Venerdì 29 settembre, nell’Aula Magna della Facoltà di Lettere e Filosofia, ha avuto luogo l’esito scenico del laboratorio teatrale tenuto da Gaetano Marino, in occasione del Convegno di Studi dal titolo Comicità e riso tra Aristofane e Menandro. Il regista e attore cagliaritano ha lavorato sul testo delle Ecclesiazuse (Le donne all’assemblea) di Aristofane, commedia rappresentata tra il gennaio ed il febbraio del 391. La storia delle donne che, insoddisfatte del governo maschile, si presentano all’assemblea cittadina mascherate da uomini, con le barbe finte, i mantelli ed i bastoni rubati ai mariti e che conquistano la maggioranza, imponendo alla città un comunismo alimentare ed erotico, dà vita ad una tra le più divertenti commedie di Aristofane.

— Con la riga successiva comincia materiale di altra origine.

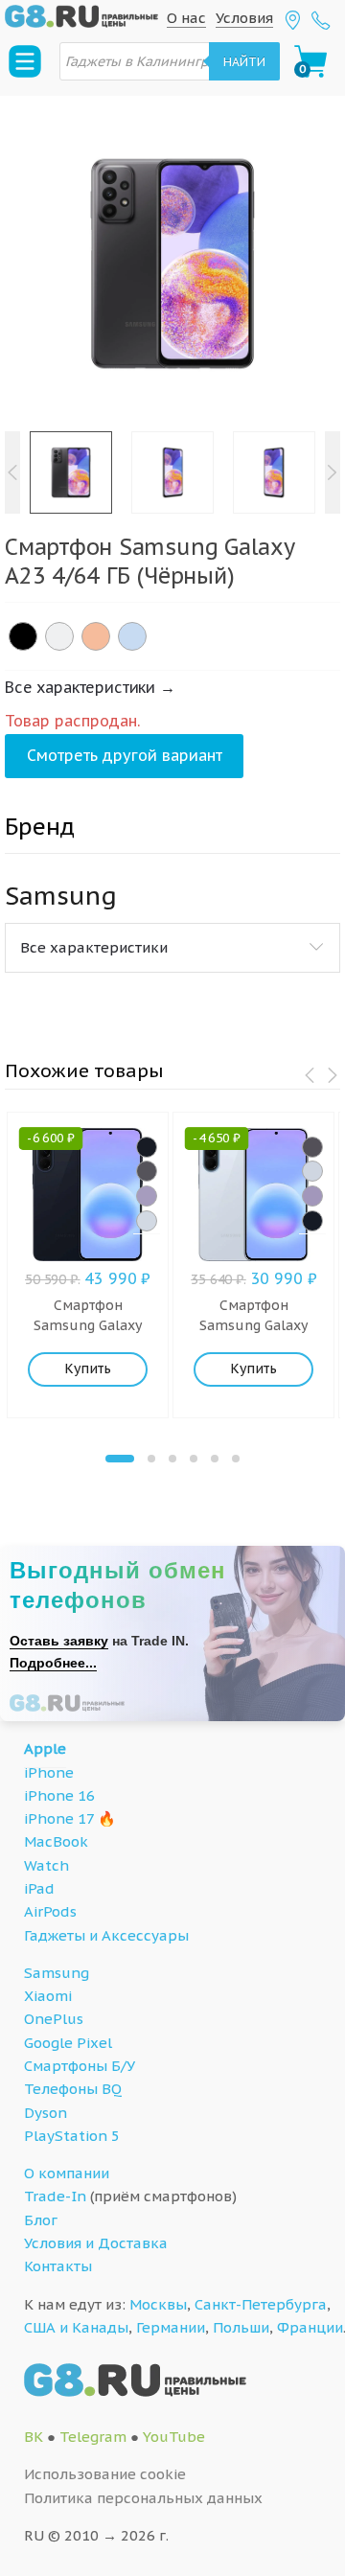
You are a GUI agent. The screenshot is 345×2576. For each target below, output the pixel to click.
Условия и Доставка (96, 2243)
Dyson (45, 2113)
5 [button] (214, 1458)
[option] (172, 263)
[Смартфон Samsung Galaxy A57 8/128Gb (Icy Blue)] (312, 1171)
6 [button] (236, 1458)
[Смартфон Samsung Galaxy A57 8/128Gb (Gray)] (312, 1147)
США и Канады (76, 2327)
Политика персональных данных (143, 2498)
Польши (241, 2327)
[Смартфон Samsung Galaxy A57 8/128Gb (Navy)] (312, 1220)
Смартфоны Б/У (79, 2066)
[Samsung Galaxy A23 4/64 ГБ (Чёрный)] (23, 636)
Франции (310, 2327)
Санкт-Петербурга (261, 2304)
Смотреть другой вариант (124, 755)
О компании (66, 2173)
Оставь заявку (59, 1640)
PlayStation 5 (72, 2136)
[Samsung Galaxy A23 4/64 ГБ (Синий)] (132, 636)
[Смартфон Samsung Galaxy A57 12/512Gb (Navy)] (146, 1147)
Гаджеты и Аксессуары (106, 1935)
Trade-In (55, 2196)
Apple (45, 1748)
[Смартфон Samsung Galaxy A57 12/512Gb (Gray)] (146, 1171)
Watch (46, 1865)
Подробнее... (53, 1662)
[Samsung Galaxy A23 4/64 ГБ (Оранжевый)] (95, 636)
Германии (170, 2327)
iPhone (49, 1772)
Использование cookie (105, 2474)
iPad (39, 1888)
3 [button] (172, 1458)
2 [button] (151, 1458)
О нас (186, 18)
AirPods (50, 1911)
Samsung (56, 1973)
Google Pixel (68, 2043)
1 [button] (119, 1458)
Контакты (58, 2266)
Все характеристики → (90, 687)
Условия (244, 18)
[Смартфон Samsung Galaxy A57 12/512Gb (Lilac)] (146, 1196)
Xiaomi (48, 1996)
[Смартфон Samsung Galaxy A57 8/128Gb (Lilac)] (312, 1196)
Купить (87, 1368)
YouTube (174, 2436)
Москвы (158, 2304)
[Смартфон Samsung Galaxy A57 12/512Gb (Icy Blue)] (146, 1220)
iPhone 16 (59, 1795)
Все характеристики (94, 947)
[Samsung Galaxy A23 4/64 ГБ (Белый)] (59, 636)
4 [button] (193, 1458)
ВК (33, 2436)
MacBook (56, 1841)
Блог (41, 2220)
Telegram (92, 2436)
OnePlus (53, 2019)
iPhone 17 (59, 1818)
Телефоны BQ (73, 2089)
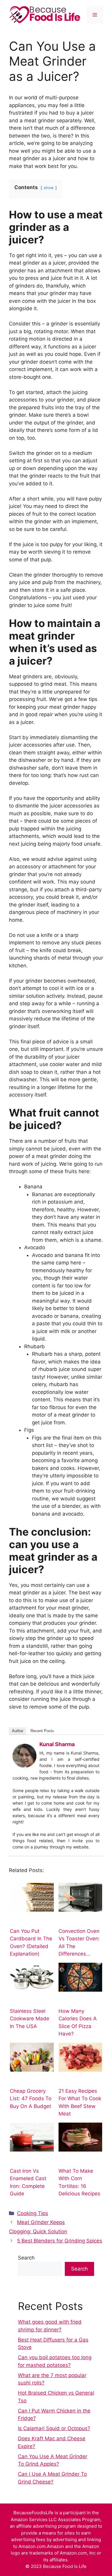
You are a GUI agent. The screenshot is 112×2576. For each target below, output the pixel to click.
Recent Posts (42, 1731)
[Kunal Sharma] (24, 1766)
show (49, 187)
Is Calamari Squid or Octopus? (54, 2428)
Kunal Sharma (57, 1744)
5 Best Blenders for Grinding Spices (59, 2241)
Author (17, 1731)
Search (26, 2258)
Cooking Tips (32, 2213)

Nelle Ecclesiazuse, l’Atene dei grandi tragici e dei grandi filosofi scompare, così come il lirismo del commediografo greco, sostituito da un linguaggio volgare, realistico, osceno: tutte le metafore possiedono un’ origine erotica ed il sesso invade l’intero universo aristofanesco. Gaetano Marino accentua l’effetto comico del testo utilizzando rumori fuori-scena in stile cartoon, attualizza il testo con riferimenti diretti e non alla situazione politica contemporanea e vivacizza l’azione servendosi dei codici tipici del cabaret televisivo: elementi che grazie alla ricettività dei giovani allievi (Luisa Paola Bassu, Noemi Bertucelli, Carlotta Cocco, Daniela Contis, Katia Massa, Michela Pau, Mattia Piano, Marianna Piras, Denise Salis, Francesca Sanna, Carlo Usai) hanno contribuito alla riuscita di questo esito scenico.